In a previous post, I summarized the major neurotransmitters along with their functions and diseases associated with dysfunction or imbalance. It is always a risky exercise to put forth such information as it is very easy to draw erroneous conclusions from looking at such data.

For instance, someone looking at this information that has depression may conclude that they have an imbalance with serotonin and simply need to take a serotonin precursor (such as 5-HTP or L-tryptophan) or a substance that modifies serotonin release or absorption (such as St. John’s Wort or an SSRI medication) to alleviate their depression. In practice, this approach seldom works.

There are many reasons, but the most straightforward is that neurotransmitters affect one another, and often, not in ways we expect. For instance, the following chart details how various neurotransmitters and amino acids affect one another:

5HTP.Ltryptophan

 

Illustration taken from Marty Hinz, MD with permission.

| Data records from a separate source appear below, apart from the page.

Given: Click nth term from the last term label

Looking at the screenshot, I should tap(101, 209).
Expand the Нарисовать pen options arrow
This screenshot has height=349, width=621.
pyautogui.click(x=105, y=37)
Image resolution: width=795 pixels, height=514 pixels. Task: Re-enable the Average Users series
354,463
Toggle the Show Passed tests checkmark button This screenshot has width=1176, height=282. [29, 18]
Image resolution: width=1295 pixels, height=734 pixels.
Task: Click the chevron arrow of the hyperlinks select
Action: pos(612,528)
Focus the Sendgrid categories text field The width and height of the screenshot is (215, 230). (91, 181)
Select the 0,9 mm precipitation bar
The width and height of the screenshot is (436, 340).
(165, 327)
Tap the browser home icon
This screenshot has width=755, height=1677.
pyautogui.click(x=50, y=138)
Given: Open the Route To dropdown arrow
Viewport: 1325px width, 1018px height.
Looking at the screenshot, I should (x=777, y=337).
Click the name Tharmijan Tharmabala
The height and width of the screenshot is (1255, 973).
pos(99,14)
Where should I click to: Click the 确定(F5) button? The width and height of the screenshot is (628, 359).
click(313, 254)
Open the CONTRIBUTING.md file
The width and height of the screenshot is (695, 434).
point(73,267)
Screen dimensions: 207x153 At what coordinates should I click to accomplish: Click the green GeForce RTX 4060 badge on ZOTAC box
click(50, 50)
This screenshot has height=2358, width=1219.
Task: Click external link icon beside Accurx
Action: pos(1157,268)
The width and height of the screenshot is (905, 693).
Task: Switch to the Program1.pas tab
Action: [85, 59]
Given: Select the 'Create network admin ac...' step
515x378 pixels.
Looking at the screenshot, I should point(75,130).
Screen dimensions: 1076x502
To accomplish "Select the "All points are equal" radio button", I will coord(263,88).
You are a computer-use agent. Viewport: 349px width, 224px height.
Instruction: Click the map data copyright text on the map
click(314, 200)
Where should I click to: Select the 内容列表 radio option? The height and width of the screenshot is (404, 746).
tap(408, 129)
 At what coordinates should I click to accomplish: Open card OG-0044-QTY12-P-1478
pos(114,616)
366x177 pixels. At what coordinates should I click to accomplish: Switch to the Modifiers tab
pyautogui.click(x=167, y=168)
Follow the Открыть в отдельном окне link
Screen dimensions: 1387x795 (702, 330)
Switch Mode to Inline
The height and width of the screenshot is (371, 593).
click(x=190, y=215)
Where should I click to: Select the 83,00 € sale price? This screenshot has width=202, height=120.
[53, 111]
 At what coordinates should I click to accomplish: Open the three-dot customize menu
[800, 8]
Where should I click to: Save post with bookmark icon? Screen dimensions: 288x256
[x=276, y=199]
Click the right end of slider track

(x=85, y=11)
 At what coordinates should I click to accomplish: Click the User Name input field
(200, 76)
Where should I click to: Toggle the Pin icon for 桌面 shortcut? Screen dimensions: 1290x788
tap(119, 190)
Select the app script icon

Thus, simply taking one amino acid, or an improper blend of amino acids, can actually make an underlying neurotransmitter imbalance worse rather than better.

In addition, every person’s underlying neurotransmitter imbalances are different and therefore, the approach used to correct those imbalances must be tailored to each person’s unique situation. Said differently, while it is true that some people suffer from depression because of an imbalance with serotonin, there are also significant numbers of people that suffer from depression that have imbalances with norepinephrine and dopamine and/or have imbalances between dopamine, norepinephrine and/or serotonin that are responsible for their chronically low mood.

Because of these reasons, it is vitally important for any person that suffers from disorders associated with neurotransmitter imbalance to work with a provider that is skilled in the use of amino acid therapy so they can achieve the targeted, tailored recommendations they need to be well.